PROBLEM STATEMENT
Reproduce exactly the entries from the "Task: Click the" line to the end. Skip all pictures.

◆ ◆ ◆ ◆ ◆ ◆ ◆

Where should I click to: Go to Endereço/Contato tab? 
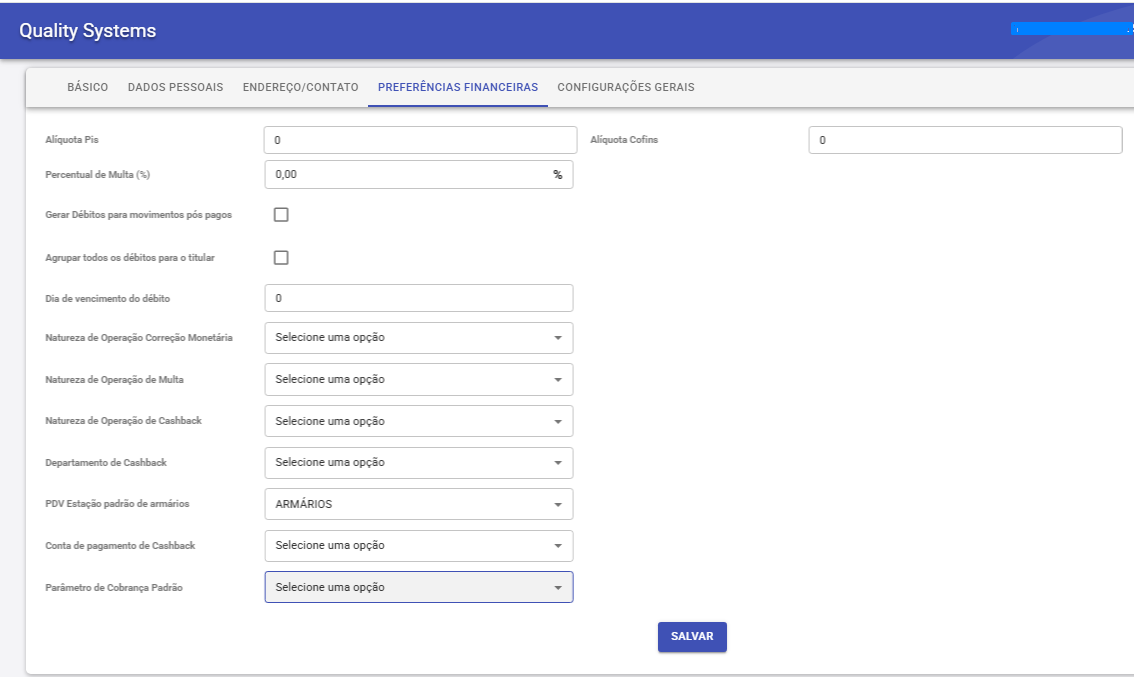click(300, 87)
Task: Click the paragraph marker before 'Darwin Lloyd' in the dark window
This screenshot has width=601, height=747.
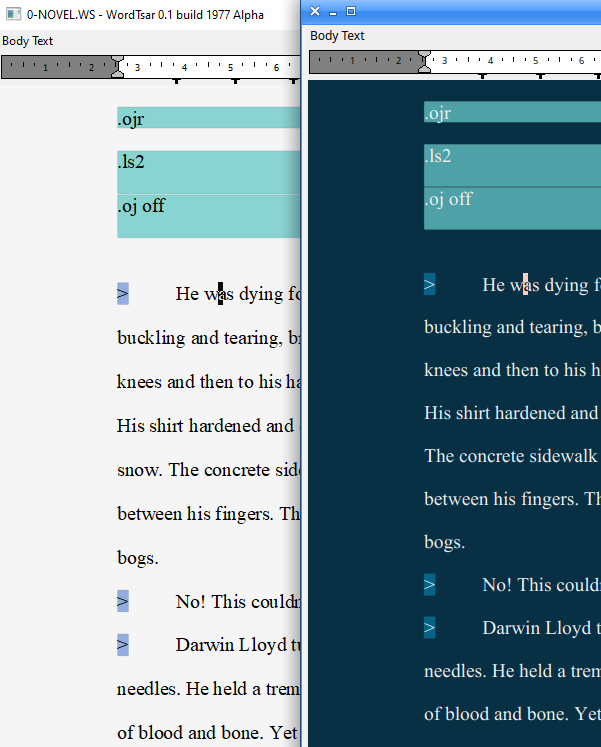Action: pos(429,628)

◆ ◆ ◆ ◆ ◆ ◆ ◆

YOUR RESPONSE
Task: Click the paragraph marker before 'Darwin Lloyd' in the dark window
This screenshot has width=601, height=747.
Action: pos(429,628)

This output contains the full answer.